“We find this to be deeply offensive,” the House Democrats said of the “out of wedlock” designation for children of same-sex couples.
While the policy predates President Trump’s election, the president’s critics have argued that the department’s efforts to preserve it are representative of other administration policies that have sought to dismantle protections for gay, bisexual and transgender people.
Under the Trump administration, the Defense Department established a new policy for transgender troops that requires recruits to use the uniforms, pronouns and facilities for their biological sex. Last year, the Department of Health and Human Services circulated a memo across departments that sought to narrowly define gender as a biological, immutable condition determined by one’s genitalia at birth. In their letter, the Democratic senators also criticized the State Department for banning family visas for same-sex domestic partners of foreign diplomats or employees of international organizations who work in the United States.
This month, Mr. Trump nodded to Pride Month for the first time since taking office, when he announced that his administration had begun a global campaign to decriminalize homosexuality, a move that was criticized by activists who pointed to the administration’s record on gay, bisexual and transgender issues at home.
“Let us also stand in solidarity with the many L.G.B.T. people who live in dozens of countries worldwide that punish, imprison or even execute individuals on the basis of their sexual orientation,” Mr. Trump said on Twitter.
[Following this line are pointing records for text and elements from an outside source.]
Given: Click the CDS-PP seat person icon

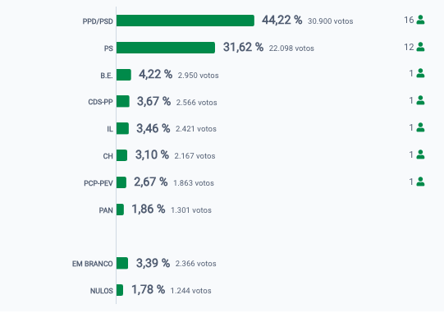Looking at the screenshot, I should click(420, 100).
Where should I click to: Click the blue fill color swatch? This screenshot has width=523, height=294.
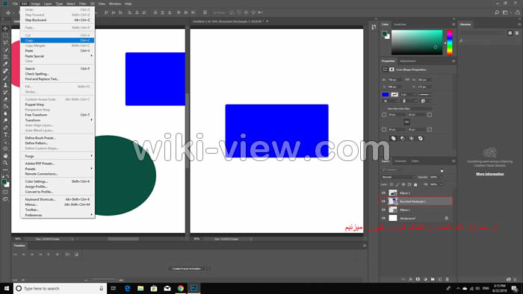(x=386, y=95)
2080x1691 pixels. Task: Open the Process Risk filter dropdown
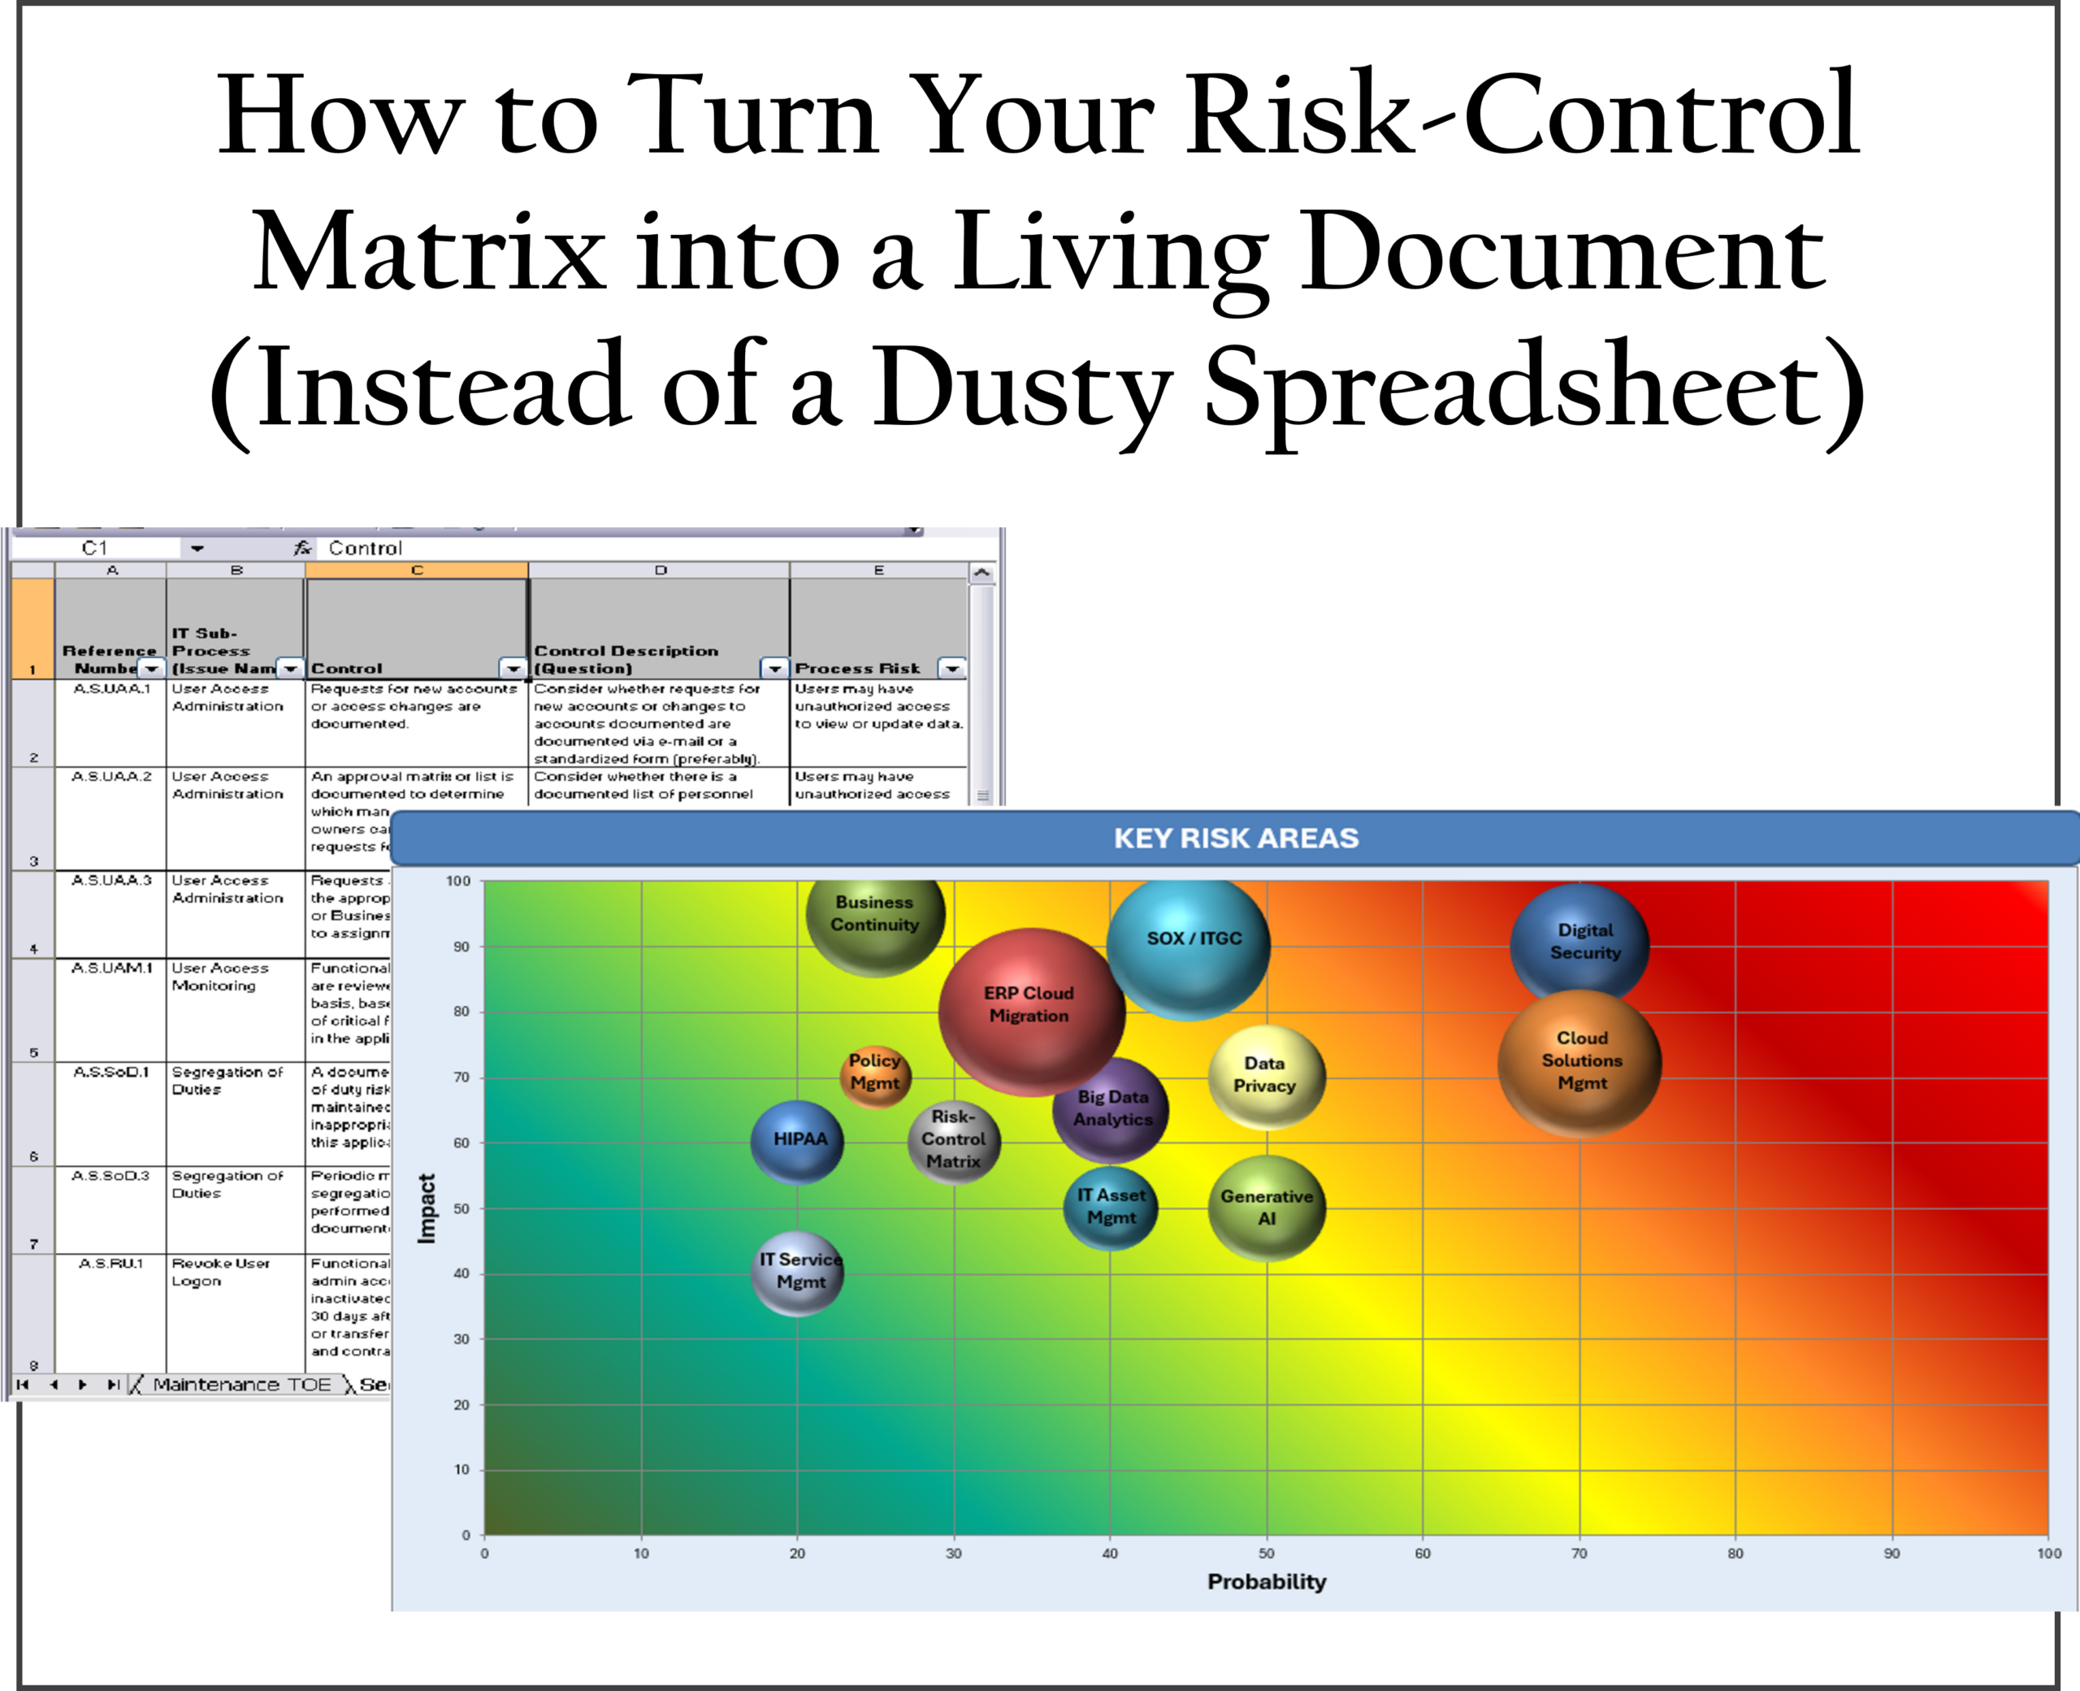pos(951,668)
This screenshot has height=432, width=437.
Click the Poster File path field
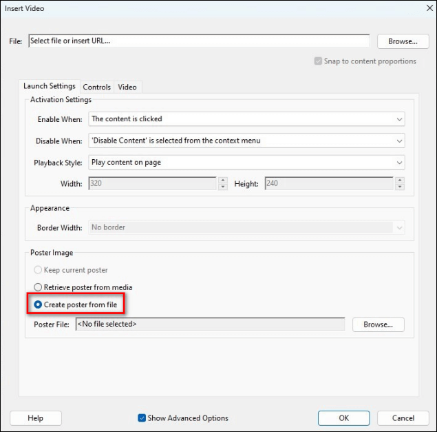pyautogui.click(x=209, y=325)
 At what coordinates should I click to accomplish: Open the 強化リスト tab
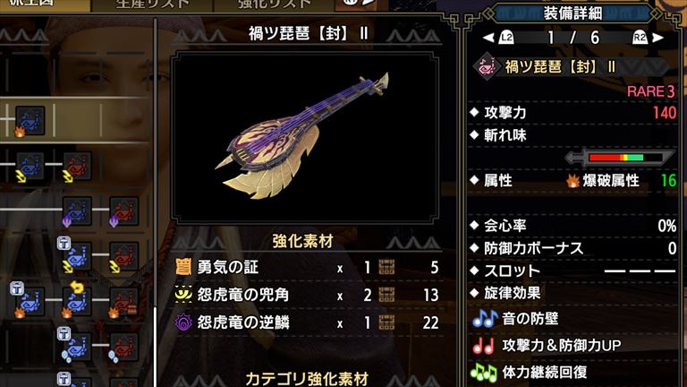275,4
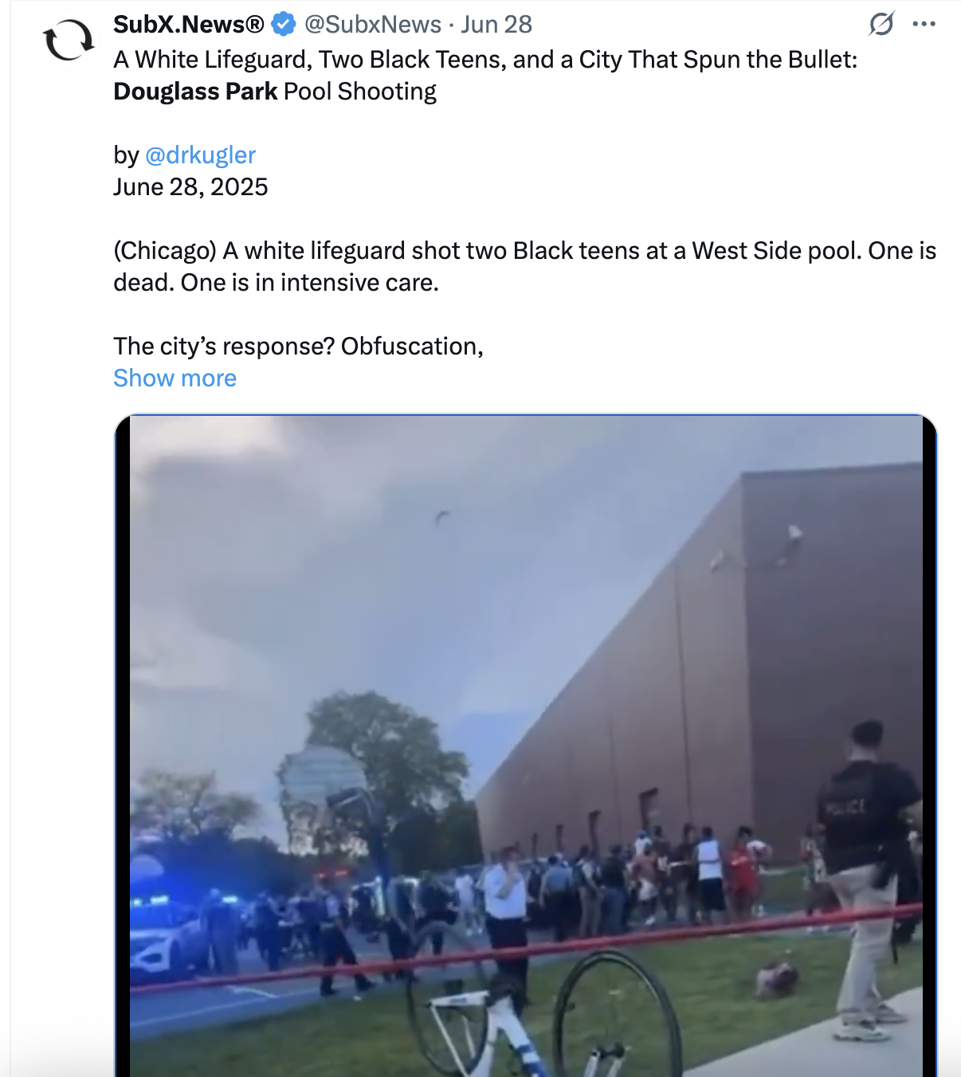Click the bold Douglass Park text

coord(195,92)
In their letter to Mr. Pompeo, the senators highlighted the case of the Dvash-Banks family, a married Israeli-American gay couple who had twin sons in Canada using sperm from each of the fathers. The biological son of the American received citizenship, but his brother, the biological son of the Israeli, did not.
In February, a federal judge sided with the couple, calling the State Department’s interpretation of the immigration law “strained.” The department is appealing the decision.
The lawmakers called on the State Department to drop its appeal and “make it clear that every U.S. married couple is entitled to the same rights under the U.S. Constitution, no matter whom they love.”